— Selected extract —
◇ ◇ ◇ ◇ ◇ ◇ ◇

DAKAR, Senegal — Ndeye Lam visits the cemetery often, praying and gently touching the seashells laid out across her daughter's gravesite.
''Mariama will always be here,'' she said, stepping away from the grave and onto a path that winds through rows of monuments outlined with white tile, stone and sand.
At home, Lam and her husband Pathé smiled over an old video clip of their daughter beaming as she celebrated her 13th birthday with cake and sparklers. When the girl was little, she loved to play. By 13, her muscles had weakened, her spine had curved and stiffened and in her last months, she struggled increasingly to breathe.
She visited Fann hospital in Dakar, where neurologist Dr. Pedro Rodriguez Cruz measured her lung capacity. He suspects Mariama had SELENON-related myopathy, a muscular dystrophy that causes severe respiratory compromise. A new BiPAP machine might have helped to ease her breathing, but it was too late.
Globally, more than 350 million people live with rare diseases, most of them caused by a misstep hidden within their genes. Some conditions can be caught early and treated—but in parts of Africa where population data and resources are scarce, many people go undiagnosed. Rodriguez is trying to change that by connecting patients with genetic testing and medical support, while gathering key data from those patients and their families.

◇ ◇ ◇ ◇ ◇ ◇ ◇

— Data to examine —

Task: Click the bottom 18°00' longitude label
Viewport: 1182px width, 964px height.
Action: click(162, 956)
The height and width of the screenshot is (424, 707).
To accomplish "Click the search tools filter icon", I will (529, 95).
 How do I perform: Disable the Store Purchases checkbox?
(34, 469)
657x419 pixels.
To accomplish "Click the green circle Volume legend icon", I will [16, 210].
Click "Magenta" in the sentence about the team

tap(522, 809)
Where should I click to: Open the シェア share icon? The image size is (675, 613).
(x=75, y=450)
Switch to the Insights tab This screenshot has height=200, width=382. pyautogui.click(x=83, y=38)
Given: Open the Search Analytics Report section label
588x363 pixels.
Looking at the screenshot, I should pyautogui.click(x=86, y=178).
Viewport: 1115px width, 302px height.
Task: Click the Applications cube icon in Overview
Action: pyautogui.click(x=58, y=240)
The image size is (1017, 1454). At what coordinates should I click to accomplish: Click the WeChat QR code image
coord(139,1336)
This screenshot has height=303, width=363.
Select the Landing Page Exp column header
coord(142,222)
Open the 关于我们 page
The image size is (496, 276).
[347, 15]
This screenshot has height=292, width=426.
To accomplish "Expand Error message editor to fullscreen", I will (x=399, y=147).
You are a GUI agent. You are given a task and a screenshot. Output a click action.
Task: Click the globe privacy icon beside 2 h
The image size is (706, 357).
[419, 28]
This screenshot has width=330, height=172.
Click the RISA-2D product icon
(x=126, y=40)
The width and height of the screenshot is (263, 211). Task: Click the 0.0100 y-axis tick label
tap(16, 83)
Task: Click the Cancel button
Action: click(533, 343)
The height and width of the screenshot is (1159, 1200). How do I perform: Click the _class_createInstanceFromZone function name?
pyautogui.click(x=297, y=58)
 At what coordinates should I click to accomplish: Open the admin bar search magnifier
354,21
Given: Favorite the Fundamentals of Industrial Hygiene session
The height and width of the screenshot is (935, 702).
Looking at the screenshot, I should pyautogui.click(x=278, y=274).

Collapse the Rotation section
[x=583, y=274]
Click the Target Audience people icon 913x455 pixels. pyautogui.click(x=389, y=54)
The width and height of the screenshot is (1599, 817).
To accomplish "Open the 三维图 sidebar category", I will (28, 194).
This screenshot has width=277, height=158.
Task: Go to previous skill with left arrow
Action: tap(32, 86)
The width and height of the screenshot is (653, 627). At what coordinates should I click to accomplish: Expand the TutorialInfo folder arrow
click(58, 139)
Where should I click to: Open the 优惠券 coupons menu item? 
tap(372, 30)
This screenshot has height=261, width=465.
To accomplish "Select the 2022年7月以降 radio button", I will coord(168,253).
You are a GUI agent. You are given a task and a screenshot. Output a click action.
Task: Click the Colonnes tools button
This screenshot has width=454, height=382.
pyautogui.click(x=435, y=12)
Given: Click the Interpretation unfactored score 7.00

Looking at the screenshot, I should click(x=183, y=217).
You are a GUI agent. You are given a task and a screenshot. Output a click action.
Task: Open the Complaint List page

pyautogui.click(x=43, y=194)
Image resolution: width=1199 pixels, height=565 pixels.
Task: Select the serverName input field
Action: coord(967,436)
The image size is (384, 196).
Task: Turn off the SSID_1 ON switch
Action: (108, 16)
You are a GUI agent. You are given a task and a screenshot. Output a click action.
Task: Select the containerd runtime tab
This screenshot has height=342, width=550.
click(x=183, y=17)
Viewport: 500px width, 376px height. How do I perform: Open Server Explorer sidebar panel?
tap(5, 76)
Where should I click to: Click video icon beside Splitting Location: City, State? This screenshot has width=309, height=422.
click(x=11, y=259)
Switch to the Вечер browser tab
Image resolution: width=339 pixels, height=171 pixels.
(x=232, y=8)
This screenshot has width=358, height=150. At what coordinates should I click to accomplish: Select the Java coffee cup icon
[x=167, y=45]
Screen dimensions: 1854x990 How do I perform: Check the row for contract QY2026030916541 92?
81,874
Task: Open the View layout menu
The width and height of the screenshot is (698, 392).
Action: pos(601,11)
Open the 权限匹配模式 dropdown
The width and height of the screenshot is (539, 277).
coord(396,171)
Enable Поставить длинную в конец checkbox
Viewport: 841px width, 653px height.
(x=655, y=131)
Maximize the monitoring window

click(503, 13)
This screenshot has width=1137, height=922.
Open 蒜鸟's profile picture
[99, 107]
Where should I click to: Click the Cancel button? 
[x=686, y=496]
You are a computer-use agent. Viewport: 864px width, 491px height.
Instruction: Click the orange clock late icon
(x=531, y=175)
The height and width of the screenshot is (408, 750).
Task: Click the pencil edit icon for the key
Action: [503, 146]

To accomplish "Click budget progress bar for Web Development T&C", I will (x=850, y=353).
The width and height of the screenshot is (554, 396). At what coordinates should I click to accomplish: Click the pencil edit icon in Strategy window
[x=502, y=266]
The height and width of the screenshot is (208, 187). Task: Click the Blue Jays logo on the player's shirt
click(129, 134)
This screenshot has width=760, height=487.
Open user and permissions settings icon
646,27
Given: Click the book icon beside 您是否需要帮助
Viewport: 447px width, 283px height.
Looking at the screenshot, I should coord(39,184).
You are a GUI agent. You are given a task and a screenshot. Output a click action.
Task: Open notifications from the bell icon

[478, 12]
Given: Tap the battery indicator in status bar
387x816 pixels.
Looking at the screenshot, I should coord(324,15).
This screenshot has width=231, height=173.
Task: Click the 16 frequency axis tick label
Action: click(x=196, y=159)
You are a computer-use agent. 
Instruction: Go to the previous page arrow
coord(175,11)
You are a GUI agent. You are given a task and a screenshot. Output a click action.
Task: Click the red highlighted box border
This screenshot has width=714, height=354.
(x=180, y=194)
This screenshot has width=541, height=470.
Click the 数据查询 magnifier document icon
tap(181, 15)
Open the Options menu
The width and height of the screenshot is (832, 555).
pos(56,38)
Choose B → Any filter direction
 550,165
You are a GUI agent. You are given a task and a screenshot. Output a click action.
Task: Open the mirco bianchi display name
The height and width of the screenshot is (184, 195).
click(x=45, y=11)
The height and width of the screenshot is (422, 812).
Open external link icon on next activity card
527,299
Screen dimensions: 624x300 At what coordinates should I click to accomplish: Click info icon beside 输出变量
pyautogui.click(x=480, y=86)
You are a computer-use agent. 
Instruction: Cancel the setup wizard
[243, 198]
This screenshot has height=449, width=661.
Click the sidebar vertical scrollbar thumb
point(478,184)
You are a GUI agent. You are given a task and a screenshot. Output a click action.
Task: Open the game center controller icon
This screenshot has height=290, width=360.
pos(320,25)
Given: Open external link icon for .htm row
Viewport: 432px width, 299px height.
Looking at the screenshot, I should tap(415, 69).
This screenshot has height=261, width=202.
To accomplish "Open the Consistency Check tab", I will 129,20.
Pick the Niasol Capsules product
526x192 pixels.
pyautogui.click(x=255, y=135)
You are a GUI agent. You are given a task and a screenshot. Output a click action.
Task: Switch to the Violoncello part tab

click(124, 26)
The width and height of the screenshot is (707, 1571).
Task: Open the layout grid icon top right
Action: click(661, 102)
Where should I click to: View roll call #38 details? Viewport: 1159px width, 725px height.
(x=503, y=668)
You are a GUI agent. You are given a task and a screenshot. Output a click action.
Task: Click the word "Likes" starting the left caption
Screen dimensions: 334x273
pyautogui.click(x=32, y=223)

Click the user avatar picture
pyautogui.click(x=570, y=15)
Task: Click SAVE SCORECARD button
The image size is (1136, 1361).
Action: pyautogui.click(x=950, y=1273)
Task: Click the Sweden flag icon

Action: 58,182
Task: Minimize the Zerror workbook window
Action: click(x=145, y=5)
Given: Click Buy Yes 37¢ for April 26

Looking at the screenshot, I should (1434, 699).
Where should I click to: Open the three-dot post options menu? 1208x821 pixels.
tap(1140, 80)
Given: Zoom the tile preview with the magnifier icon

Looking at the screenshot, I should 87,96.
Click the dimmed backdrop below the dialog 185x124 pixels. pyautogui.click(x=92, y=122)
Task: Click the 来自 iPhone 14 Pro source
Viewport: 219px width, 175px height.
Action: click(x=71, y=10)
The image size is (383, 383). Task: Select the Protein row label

◇ ◇ ◇ ◇ ◇ ◇ ◇

— What this task involves —
Extend the news story about rare genetic diseases in Senegal, beginning right after its final sentence.

— Solved problem —
''Most rare disease data has been collected from people of European ancestry, so we have very little knowledge about what's happening in other parts of the world, mainly in Africa,'' Rodriguez said.
His research is funded by organizations including the La Caixa Foundation in Spain and the National Ataxia Foundation in the United States. And he has consulted with scientists in China, France, Boston, and elsewhere around the world, documenting rare diseases and novel disease-causing gene variants.
That research is creating a library of genetic data for scientists and clinicians. Patients in Senegal are benefiting, too, with a path to diagnosis.